Dans l'intérieur de la ville, la partie haute est presque exclusivement réservée aux musulmans; dans la partie basse habitent à la fois les musulmans, les juifs et les chrétiens. La population totale se monte au plus à 7,600 habitants, dont 6,000 musulmans, 1,000 juifs et 600 chrétiens; parmi ces chrétiens on compte 60 Français; les autres sont Italiens ou Maltais.
Les musulmans possèdent une douzaine de mosquées; les juifs n'ont qu'une synagogue, et les chrétiens, comme je l'ai dit, sont encore réduits pour le moment à une humble chapelle cachée en quelque sorte au fond de la cour d'une maison particulière.
Les bazars sont assez bien approvisionnés.
Le commerce principal consiste en huiles non raffinées que l'on exporte en Europe pour le savon ; il est presque entièrement concentré entre les mains des chrétiens et des juifs. Plusieurs Européens se sont fait construire de grands magasins voûtés renfermant de profondes et nombreuses citernes capables de contenir une énorme quantité d'huile. L'exportation de ce produit atteint environ par an six millions de francs.
De véritables forêts d'oliviers avoisinent en effet la ville, et bien que la culture et l'entretien de ces arbres laissent beaucoup à désirer, néanmoins telle est la fertilité naturelle et inépuisable de l'antique Byzacène, que la moderne Sousa a hérité en partie de la richesse et de l'importance de l'ancien comptoir maritime auquel elle a succédé.

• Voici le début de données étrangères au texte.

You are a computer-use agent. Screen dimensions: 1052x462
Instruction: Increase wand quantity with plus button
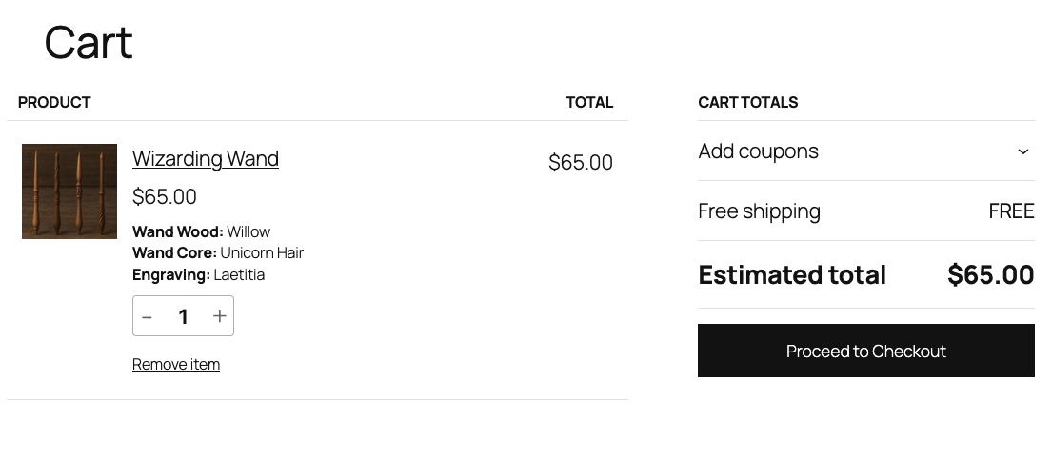click(x=219, y=316)
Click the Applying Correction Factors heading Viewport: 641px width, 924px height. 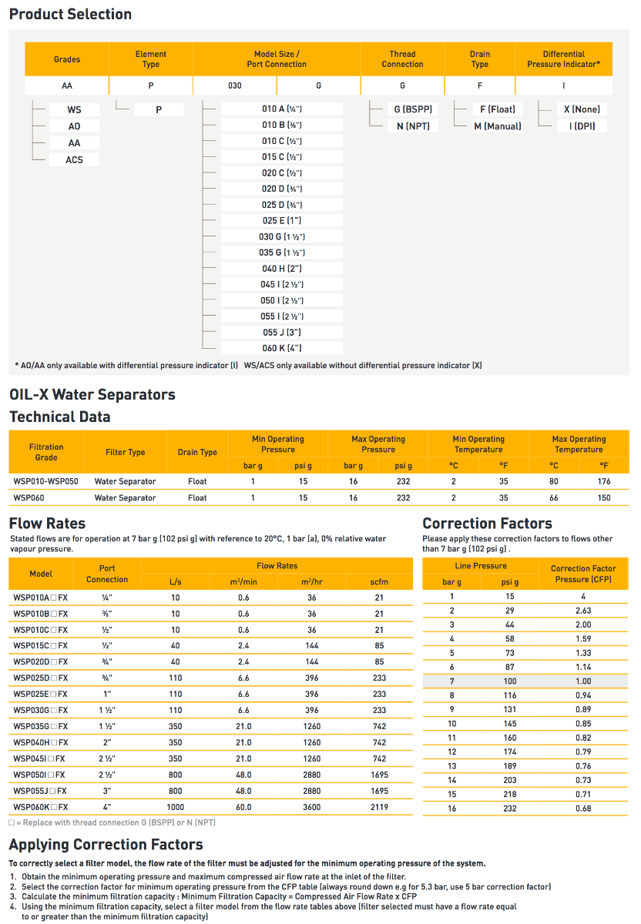106,845
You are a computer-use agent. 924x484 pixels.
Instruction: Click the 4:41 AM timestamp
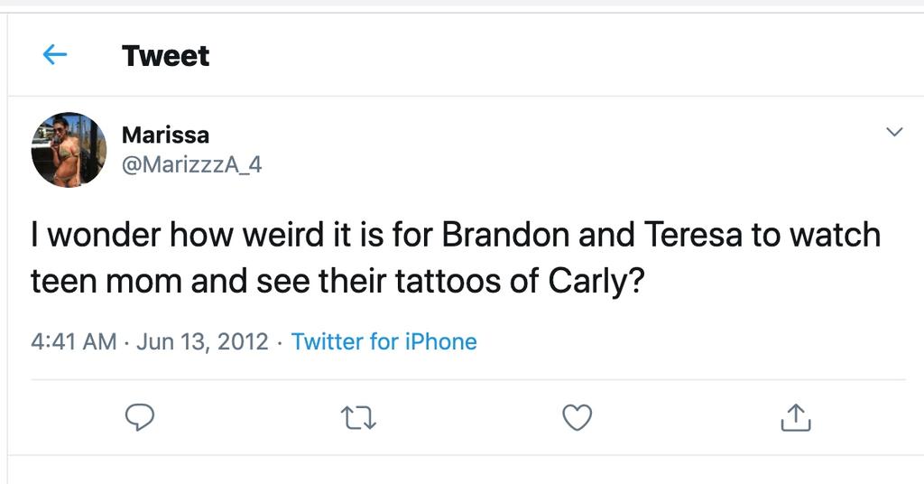click(73, 341)
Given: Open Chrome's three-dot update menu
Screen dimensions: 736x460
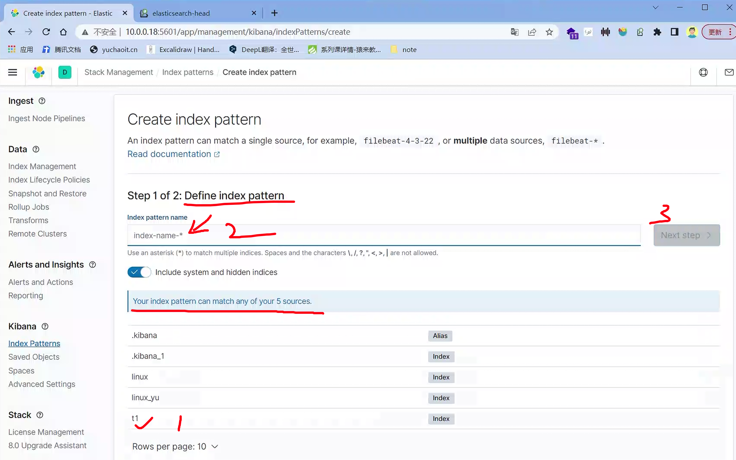Looking at the screenshot, I should pos(730,32).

Le port actuel de Sousa n'est qu'une rade dont le mouillage est peu sur par les vents d'est et de nord-est; il s'étend en face de la ville. Le port antique, au contraire, était déterminé et protégé par deux môles situés plus au nord. Ils sont armés chacun d'une batterie à leur extrémité. Le plus septentrional est appelé d'ordinaire par les Européens Môle de la Quarantaine, et le second Pointe du Môle. Un intervalle de 550 mètres les sépare. Quand la mer est calme, on distingue et l'on peut suivre avec une barque les restes d'un brise-lames faisant un angle ouvert avec le plus méridional de ces môles et couvrant le port, dont l'ouverture était rendue ainsi assez étroite, contre les vents d'est, les plus dangereux sur cette côte. Maintenant, l'espace compris entre ces deux môles est en grande partie ensablé, au point qu'on hésite d'abord à croire que là a jadis existé un port.